Yesterday I was nominated to take the ALS Ice Bucket Challenge. As per the rules, I have 24 hours to either dump a bucket of ice water on my head or donate to the ALS charity. Although I believe in recent weeks people have been called out for being slacktivists and not really doing much to help ALS if all they do is dump a bucket of ice water on their heads. Now the new rules are to do the challenge and donate to the charity.
I’m always up for a fun challenge (and making a fool of myself) so I accepted the nomination and completed my challenge today. Good golly miss molly that was COLD! My face is still tingling from the chilled out experience but it was lots of fun and I look forward to seeing the people I nominated also complete the challenge. And yes, I ain’t no slacktivist so I also donated to the ALS Association. You can check out the video below.

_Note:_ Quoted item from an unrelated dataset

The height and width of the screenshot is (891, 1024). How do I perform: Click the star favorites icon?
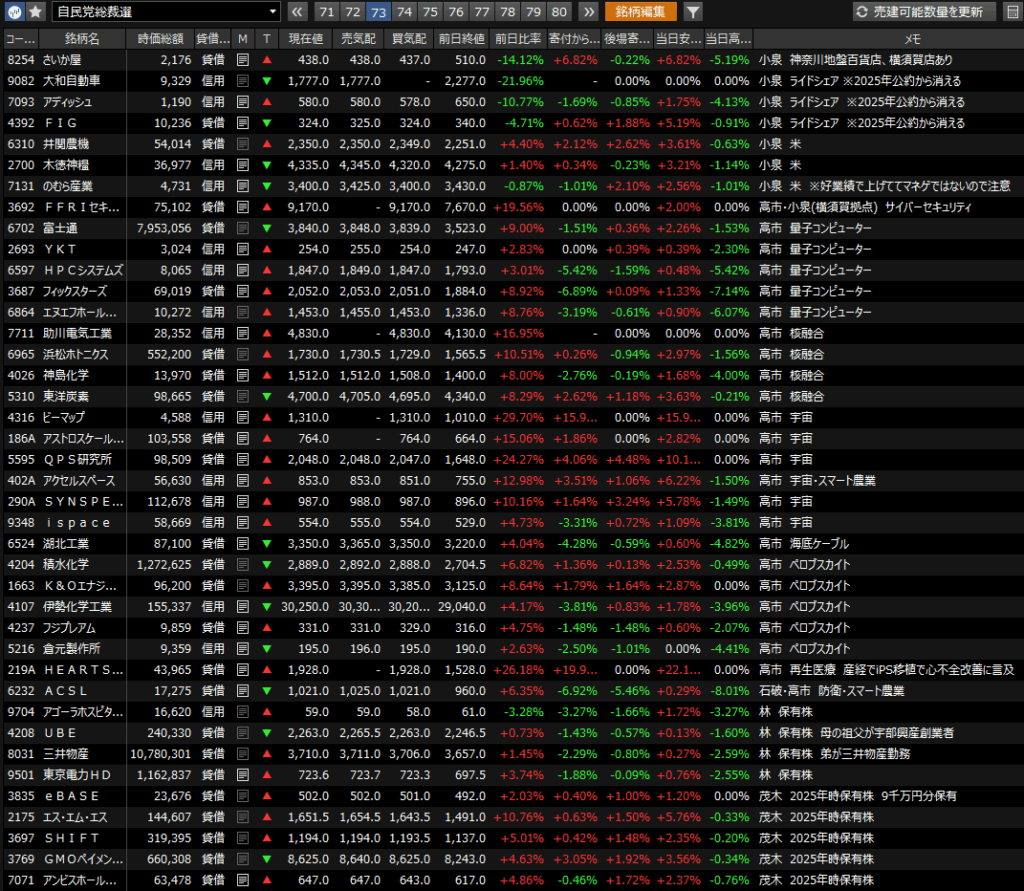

I’ll admit, I didn’t know much about ALS before the Ice Bucket Challenge. However, seeing video after video on social media prompted me to look into the association and read up on what ALS actually is. For that part, the viral campaign has been successful. I’m sure I’m not the only one who decided to learn more about the disease and all that increased awareness is definitely a good thing.
Since starting in July, 2014, the campaign has raised over $100 million dollars to date – compared to only raising $2.8 million dollars in the same time period last year. So obviously the campaign is successful in raising a huge amount of funding. Now the question is what will the association do with all that money? Given the huge increase in donations that this Ice Bucket Challenge has brought in (a 3,600% increase), one has to wonder if the association is prepared enough to effectively utilize that much money. One can only hope.

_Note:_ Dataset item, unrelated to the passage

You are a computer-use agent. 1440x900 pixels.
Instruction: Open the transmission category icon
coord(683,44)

So we know it’s raising awareness and we know it’s raising a lot of money but let’s not bypass the downsides. All this awareness around ALS has also resulted in a decrease in funding for other charities that don’t have a viral campaign to raise their awareness. It has also left those other charities desperate to create a viral campaign of their own which means they are increasing their marketing budgets (and potentially decreasing their research budgets). There’s also the point that Matt Damon recently brought up in his ALS challenge video. He opted to use toilet water to complete his challenge because he couldn’t justify wasting tap water when his own charity is aimed at providing more access to clean drinking water to developing nations around the world. As he mentions in his video, although toilet water might seem disgusting to drop over your own head, the fact is that toilet water in western nations is actually cleaner than the drinking water that is available in many developing nations.
After all is said and done, the ALS Ice Bucket Challenge has its own pros and cons, just like anything else in the world. It’s up to you to decide whether it’s the way you want to contribute to charity or not. At the very least, I hope you will take the time to learn about the ALS Association, as well as other very deserving charities around the world.